One of the most appealing features of ECIGs, but also the most difficult feature for researchers, is the customizability for each user. First, there are several different types of e-cigs devices, which include vape pens, “mods”, e-cigs, and JUUL, that determine the customizability. Second, ECIG users can customize the e-liquid from the PG:VG oil blend ratio (ranges from 0:100 to 80:20) to flavor additives to nicotine concentration, which will determine the “smoothness” and “buzz” of each vape hit [31]. The present study used a “mod” device, a 50:50 oil blend that was not flavored. It is uncommon for ECIG users to use unflavored e-liquid; however, we wanted to reduce the confounding variables and decided that it was best to eliminate the flavoring solution as a variable. It is possible that changing the oil blend (e.g. 70:30 or 100:0) and/or adding flavor could result in a greater morphological and inflammatory response. Lastly, a “vape session” is much different from a traditional cigarette session because the user can control the wattage, duration of the puff, duration of the session, etc. Traditional cigarettes are typically smoked over a 7–10 min period because of the combustible nature of the cigarette; whereas, ECIGs do not have a combustible component and allow the user to take any number of puffs with little to no loss of nicotine between vapor puffs as compared to traditional cigarettes.

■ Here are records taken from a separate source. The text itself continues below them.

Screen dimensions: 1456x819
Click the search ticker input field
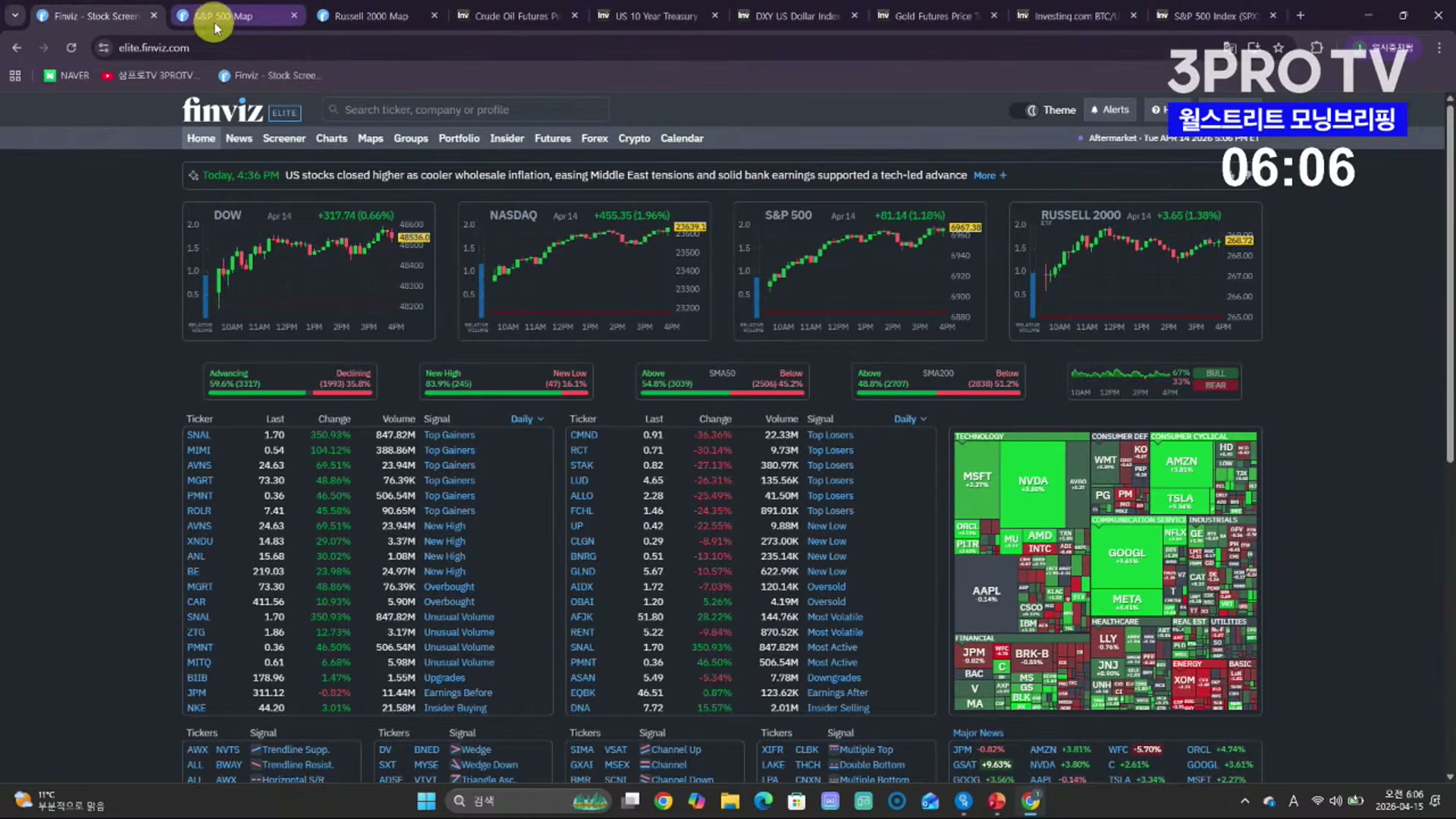tap(466, 110)
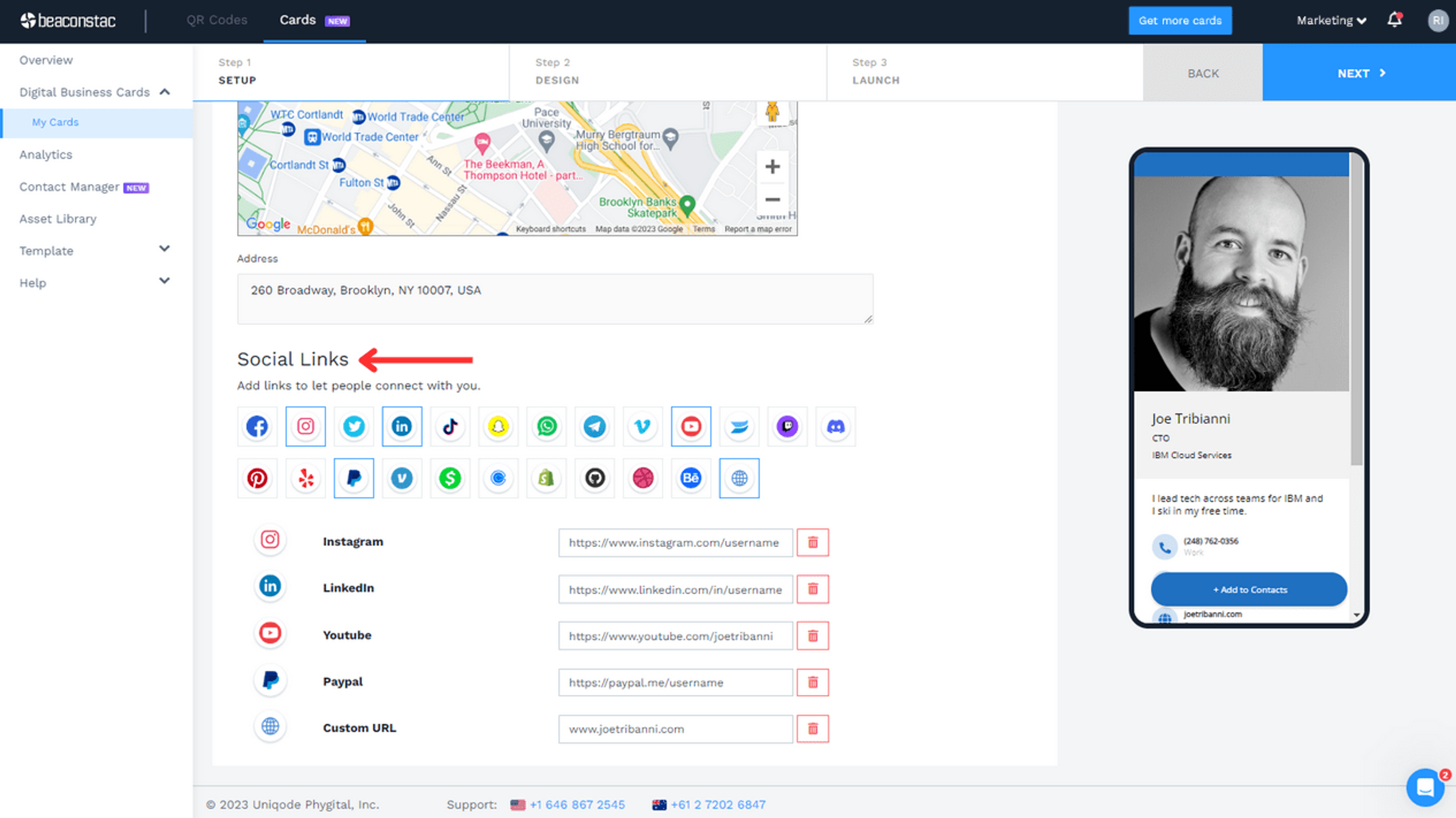This screenshot has width=1456, height=818.
Task: Click the WhatsApp social icon
Action: click(546, 426)
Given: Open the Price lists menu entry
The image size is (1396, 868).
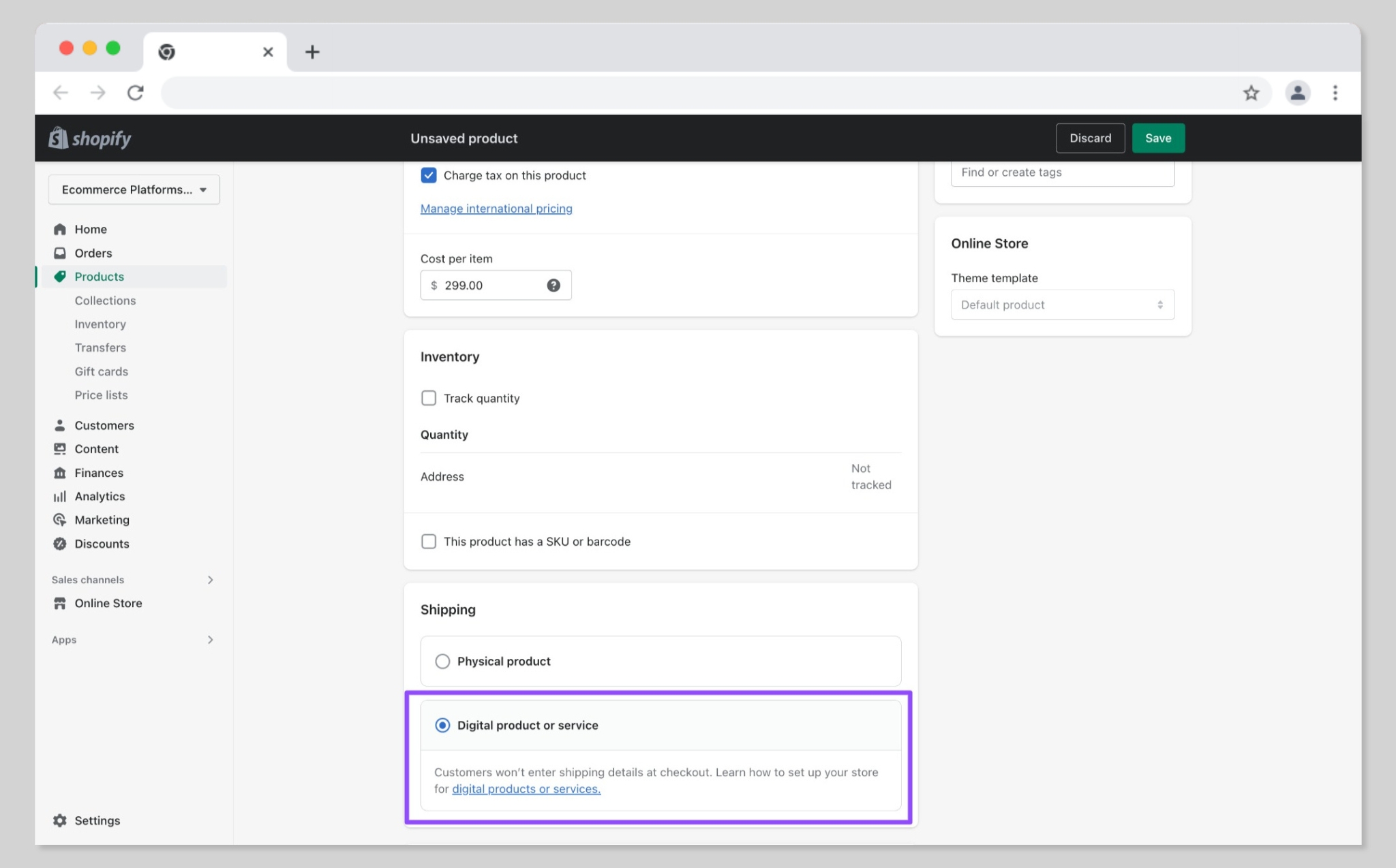Looking at the screenshot, I should pyautogui.click(x=101, y=394).
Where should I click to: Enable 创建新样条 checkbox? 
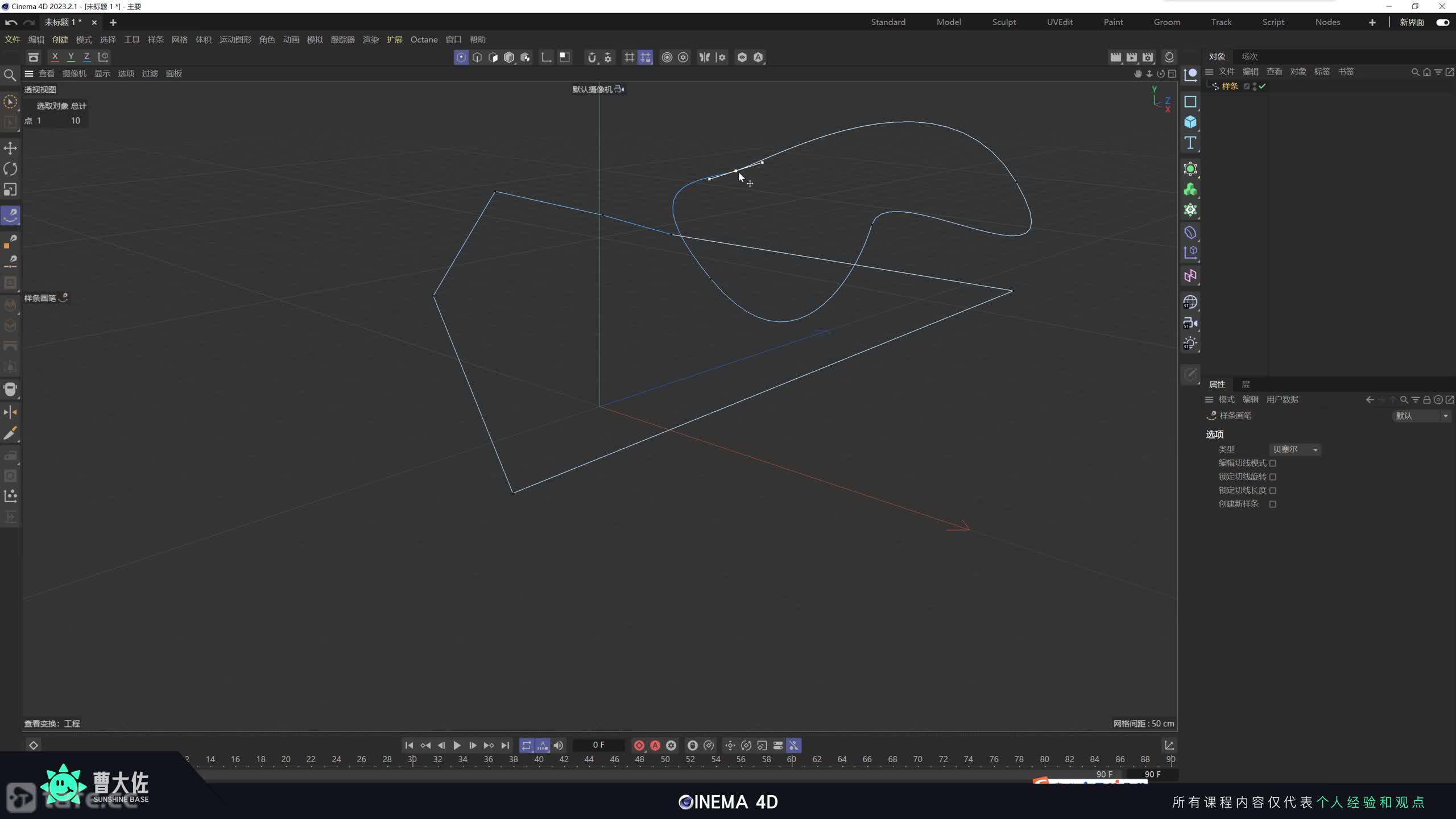point(1273,504)
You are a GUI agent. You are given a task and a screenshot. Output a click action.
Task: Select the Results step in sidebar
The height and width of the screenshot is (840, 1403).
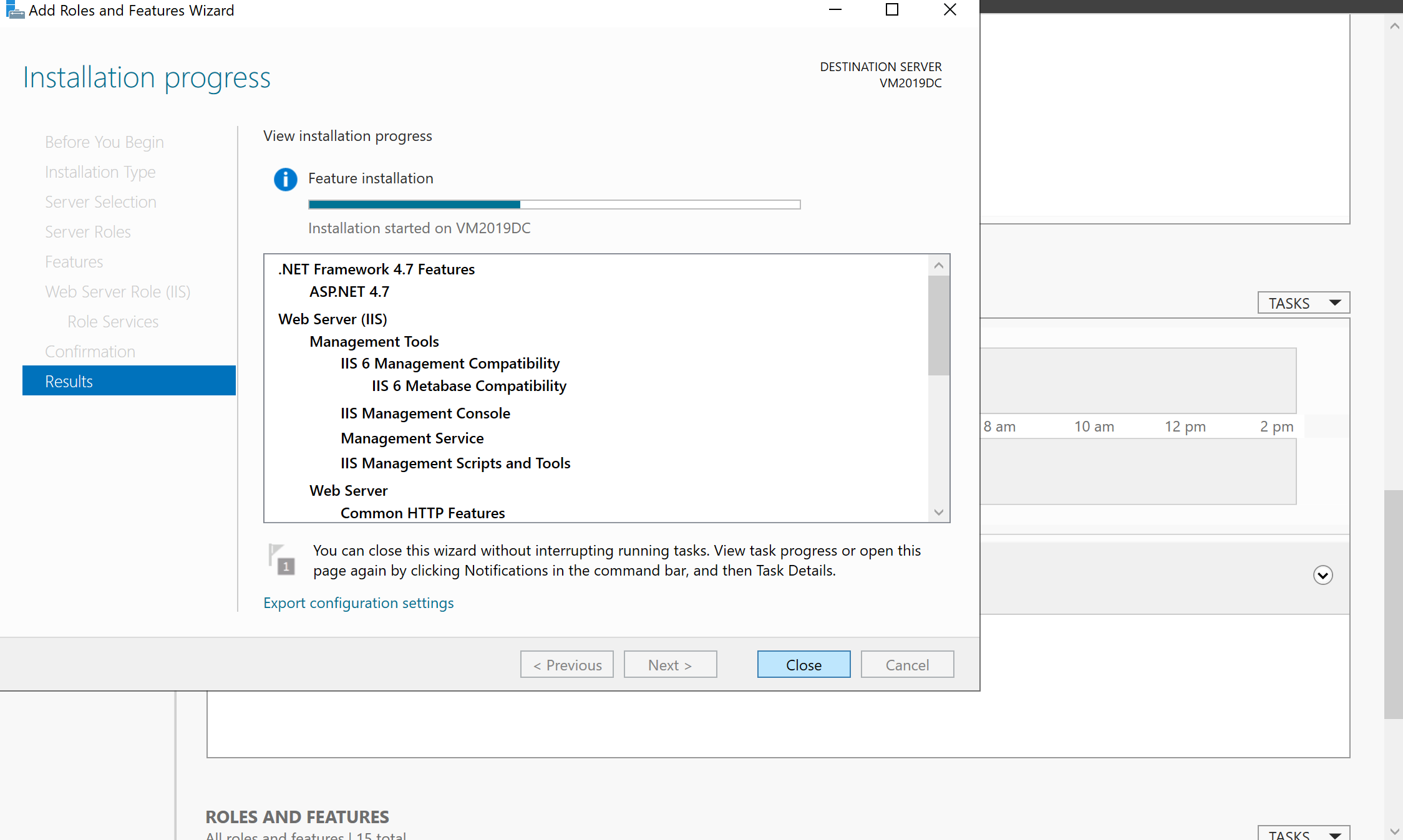[129, 381]
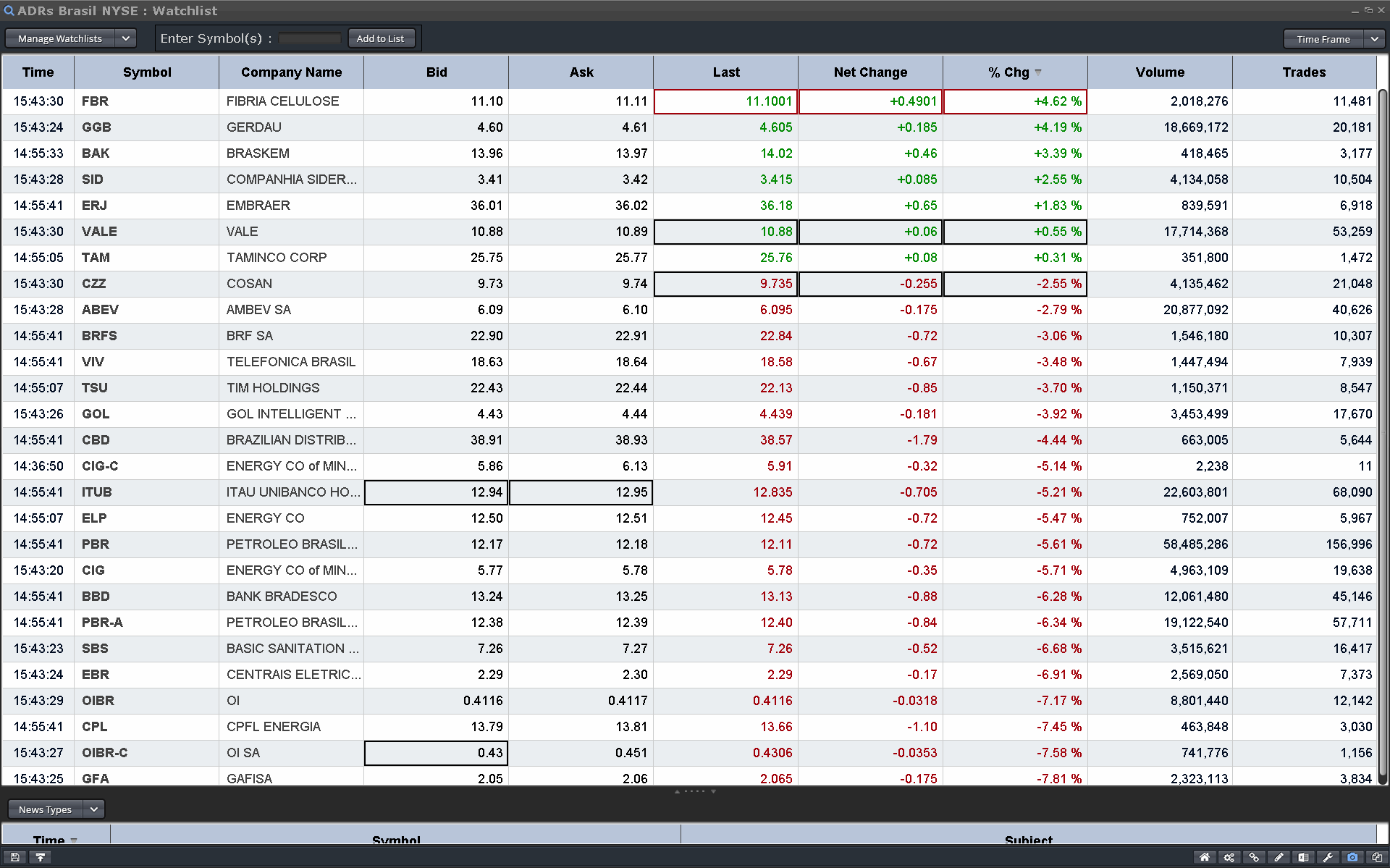
Task: Click the gears connection settings icon
Action: (x=1229, y=857)
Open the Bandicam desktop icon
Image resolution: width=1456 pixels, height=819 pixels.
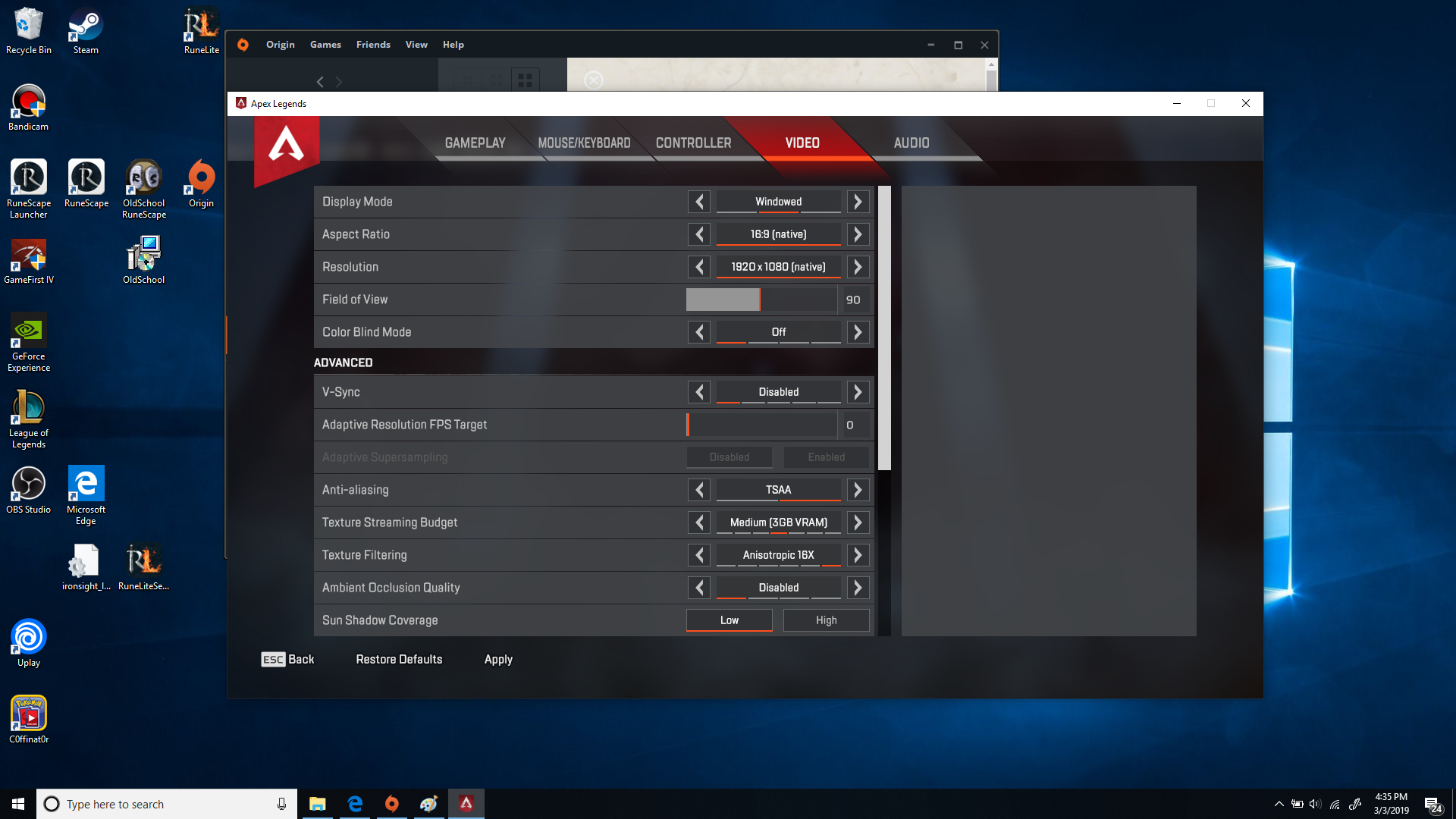pos(29,102)
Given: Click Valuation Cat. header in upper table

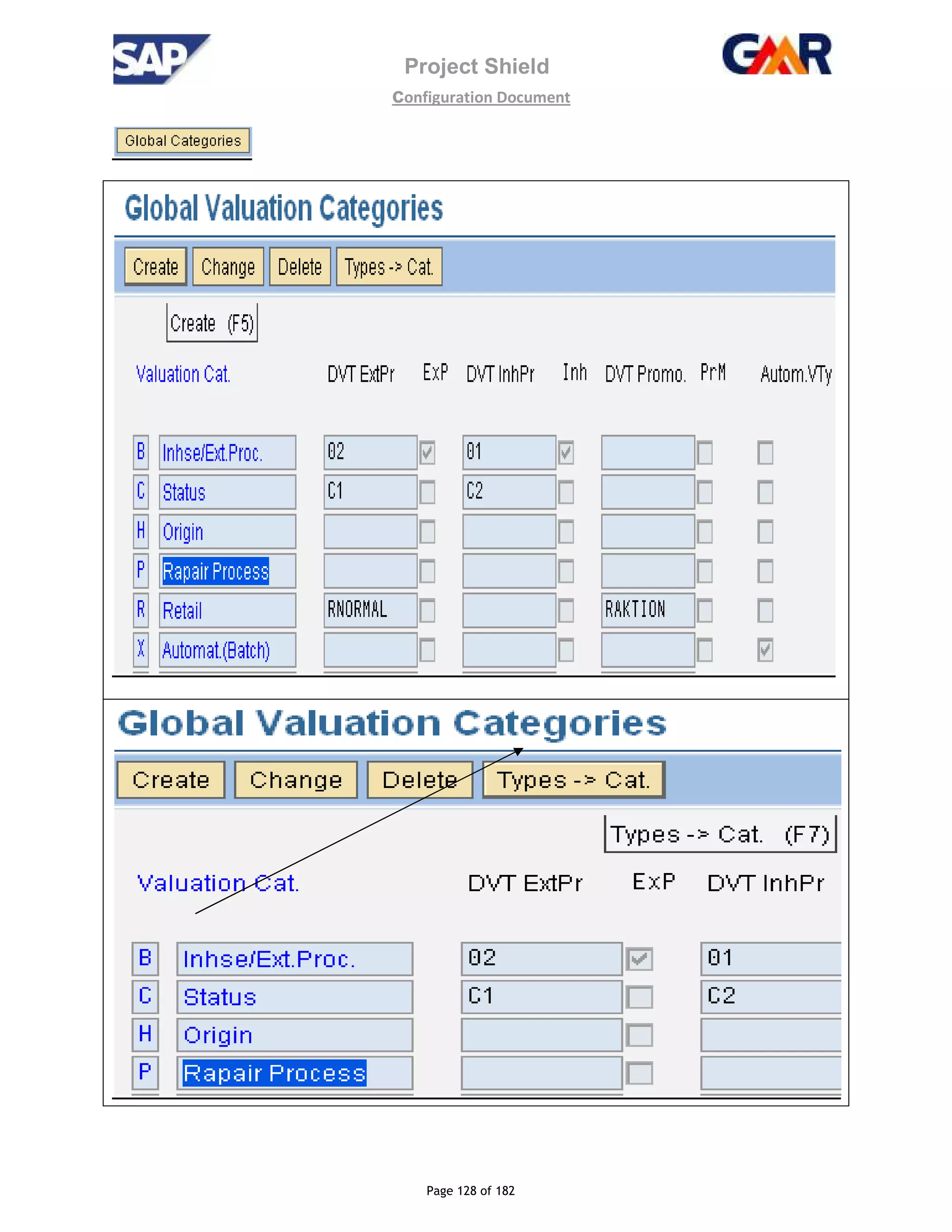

Clinical data suggest that the typical vape sessions last approximately 10 min with a mean puff duration of ~ 4.5 s [32,33,34]. The vapor inhalation parameters used in this study are consistent with the clinical population (i.e. 10 min session with six 3-s puffs) and were adequate to produce an oxidative stress response in mouse brain and liver (lungs were not examined) [24].

In conclusion, these microscopic findings in these mice are significant and detrimental to overall health, which was demonstrated by the stunted weight gain, enlarged lungs, and significant lung damage in the vapor group. Vapor inhalation, not nicotine, appears to be responsible for the myxoid stroma, lymphocytic infiltration, hyaline membrane formation, and diffuse alveolar damage found in the vapor groups. Additionally, we only tested one set of vapor inhalation parameters (i.e. 50:50 PG:VG unflavored e-liquid, 10 min session with six 3-s puffs) to set a foundation for future testing. To fully understand EVALI, further studies should evaluate how oil blend ratios, flavors, session length, Vitamin E acetate, and nicotine might mediate EVALI. Taken together, these results do not support the claim that ECIGs are safe.